Lamb Shanks With Madeira and Olive Sauce
Ready In: 1 hr 45 mins
Serves: 6-8
Ingredients
- 1 tablespoon olive oil
- 250 g pepperoni, sliced
- 8 lamb shanks (2kg)
- 4 medium onions, chopped (600g)
- 8 garlic cloves, peeled
- 1⁄4 cup pitted black olives, finely chopped
- 6 medium egg tomatoes, halved (450g)
- 500 ml beef stock
- 125 ml madeira wine
- 2 teaspoons dried rosemary leaves
- 1 tablespoon cornflour
- 2 tablespoons water
- 2 tablespoons tomato paste
Directions
- Heat oil in a flameproof casserole dish (12 cup capacity) add pepperoni, cook, stirring until browned; drain on paper towel.

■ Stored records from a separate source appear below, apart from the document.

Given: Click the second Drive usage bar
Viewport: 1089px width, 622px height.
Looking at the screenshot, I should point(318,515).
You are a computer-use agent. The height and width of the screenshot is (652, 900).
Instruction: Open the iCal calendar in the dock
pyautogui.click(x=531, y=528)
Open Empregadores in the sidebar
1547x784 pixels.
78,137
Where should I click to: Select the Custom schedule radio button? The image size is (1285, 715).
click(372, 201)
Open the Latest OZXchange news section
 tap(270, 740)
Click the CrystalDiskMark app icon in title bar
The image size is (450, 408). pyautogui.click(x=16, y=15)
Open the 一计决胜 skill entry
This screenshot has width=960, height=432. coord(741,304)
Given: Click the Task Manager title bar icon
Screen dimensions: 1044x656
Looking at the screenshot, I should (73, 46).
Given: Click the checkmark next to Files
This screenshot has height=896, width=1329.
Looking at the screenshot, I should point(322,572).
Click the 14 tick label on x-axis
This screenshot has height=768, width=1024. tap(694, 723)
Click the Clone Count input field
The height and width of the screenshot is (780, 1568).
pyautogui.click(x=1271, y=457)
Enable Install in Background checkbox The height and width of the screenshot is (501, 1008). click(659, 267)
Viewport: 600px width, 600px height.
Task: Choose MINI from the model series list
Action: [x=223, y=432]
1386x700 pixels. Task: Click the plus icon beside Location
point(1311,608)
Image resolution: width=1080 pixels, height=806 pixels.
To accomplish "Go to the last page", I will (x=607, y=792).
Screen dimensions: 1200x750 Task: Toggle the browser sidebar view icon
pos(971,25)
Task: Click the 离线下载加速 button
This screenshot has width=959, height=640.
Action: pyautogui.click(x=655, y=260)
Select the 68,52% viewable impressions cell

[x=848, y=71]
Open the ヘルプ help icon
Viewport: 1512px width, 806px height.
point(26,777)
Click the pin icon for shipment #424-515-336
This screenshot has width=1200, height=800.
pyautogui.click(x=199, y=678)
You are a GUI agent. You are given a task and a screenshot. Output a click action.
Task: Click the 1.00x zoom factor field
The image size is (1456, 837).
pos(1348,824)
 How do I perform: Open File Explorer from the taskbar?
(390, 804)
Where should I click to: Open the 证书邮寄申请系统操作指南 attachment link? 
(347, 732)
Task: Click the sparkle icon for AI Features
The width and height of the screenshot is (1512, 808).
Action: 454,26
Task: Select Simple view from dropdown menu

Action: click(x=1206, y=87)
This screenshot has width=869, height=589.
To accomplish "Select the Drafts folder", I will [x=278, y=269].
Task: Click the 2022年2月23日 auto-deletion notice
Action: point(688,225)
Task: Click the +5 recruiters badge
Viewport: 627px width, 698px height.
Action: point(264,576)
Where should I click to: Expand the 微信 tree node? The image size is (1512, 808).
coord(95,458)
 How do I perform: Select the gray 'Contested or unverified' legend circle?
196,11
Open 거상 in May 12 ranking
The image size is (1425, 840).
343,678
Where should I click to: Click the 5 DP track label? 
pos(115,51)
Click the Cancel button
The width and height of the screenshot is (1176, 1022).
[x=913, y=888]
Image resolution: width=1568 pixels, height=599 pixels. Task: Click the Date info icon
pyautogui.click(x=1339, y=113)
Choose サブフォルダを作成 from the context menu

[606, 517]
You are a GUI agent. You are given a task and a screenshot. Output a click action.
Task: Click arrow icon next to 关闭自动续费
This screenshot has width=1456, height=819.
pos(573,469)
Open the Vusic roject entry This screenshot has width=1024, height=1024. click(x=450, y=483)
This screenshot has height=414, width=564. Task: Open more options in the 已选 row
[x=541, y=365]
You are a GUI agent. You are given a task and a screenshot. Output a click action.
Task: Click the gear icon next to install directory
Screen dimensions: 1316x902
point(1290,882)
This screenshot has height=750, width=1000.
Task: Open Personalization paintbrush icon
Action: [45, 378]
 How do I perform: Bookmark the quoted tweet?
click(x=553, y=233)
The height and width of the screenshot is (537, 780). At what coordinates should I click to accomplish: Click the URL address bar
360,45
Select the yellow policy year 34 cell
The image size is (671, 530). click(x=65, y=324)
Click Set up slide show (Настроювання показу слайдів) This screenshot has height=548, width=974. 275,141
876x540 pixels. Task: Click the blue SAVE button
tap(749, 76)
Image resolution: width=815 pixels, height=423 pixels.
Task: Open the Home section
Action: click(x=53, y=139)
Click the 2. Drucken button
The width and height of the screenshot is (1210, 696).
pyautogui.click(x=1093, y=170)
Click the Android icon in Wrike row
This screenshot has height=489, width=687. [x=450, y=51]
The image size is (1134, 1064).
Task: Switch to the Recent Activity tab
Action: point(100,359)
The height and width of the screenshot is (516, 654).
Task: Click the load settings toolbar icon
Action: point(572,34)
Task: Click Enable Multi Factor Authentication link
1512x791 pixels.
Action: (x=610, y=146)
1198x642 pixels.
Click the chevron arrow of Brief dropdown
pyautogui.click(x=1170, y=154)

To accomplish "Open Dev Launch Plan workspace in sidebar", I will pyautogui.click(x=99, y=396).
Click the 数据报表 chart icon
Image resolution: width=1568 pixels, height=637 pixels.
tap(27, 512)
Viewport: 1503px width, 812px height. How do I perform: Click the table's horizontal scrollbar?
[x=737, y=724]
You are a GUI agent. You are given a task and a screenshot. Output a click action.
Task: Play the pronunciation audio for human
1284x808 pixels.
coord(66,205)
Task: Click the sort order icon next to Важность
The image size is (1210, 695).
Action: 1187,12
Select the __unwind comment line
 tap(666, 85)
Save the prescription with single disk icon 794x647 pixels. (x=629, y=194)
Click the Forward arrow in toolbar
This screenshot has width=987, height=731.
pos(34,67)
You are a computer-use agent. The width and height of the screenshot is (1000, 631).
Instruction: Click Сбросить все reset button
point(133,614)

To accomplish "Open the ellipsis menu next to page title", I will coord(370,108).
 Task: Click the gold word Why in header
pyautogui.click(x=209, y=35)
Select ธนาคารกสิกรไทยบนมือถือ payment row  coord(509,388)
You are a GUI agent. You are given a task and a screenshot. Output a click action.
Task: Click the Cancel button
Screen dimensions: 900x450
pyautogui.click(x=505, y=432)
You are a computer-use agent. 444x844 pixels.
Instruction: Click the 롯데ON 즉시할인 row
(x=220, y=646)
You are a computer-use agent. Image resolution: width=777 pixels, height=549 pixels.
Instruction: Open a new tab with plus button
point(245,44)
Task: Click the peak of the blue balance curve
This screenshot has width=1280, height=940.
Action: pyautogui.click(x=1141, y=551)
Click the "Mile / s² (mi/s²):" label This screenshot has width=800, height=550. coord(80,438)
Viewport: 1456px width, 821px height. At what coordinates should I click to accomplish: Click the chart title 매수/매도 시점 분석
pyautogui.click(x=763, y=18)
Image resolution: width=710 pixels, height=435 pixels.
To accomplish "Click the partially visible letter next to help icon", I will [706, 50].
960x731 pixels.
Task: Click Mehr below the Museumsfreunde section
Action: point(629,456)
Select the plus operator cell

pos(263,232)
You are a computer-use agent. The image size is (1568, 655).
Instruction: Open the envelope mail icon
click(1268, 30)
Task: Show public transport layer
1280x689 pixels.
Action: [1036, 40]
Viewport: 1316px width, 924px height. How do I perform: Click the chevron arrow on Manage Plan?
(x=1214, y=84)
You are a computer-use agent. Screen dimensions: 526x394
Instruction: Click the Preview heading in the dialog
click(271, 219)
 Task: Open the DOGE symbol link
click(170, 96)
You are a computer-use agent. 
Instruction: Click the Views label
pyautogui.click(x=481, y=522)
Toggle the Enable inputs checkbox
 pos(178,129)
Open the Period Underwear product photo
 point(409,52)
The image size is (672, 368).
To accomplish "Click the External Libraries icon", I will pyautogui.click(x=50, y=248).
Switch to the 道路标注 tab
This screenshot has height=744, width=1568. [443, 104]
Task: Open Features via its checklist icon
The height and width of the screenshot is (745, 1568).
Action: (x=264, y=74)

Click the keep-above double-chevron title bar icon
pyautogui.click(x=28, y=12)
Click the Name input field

- Add lamb in batches and cook until browned, remove from dish.
- Drain all but 1 tablespoon of oil from dish and add onions and garlic cook stirring until onions are soft.
- Return pepperoni and lamb to dish, add olives, paste, tomatoes, stock Madeira and rosemary, bake, uncovered in a moderate oven 180dC for 1 1/4 hours or until lamb is tender.
- Stir in cornflour and water cook stirring until mixture boils and thickens.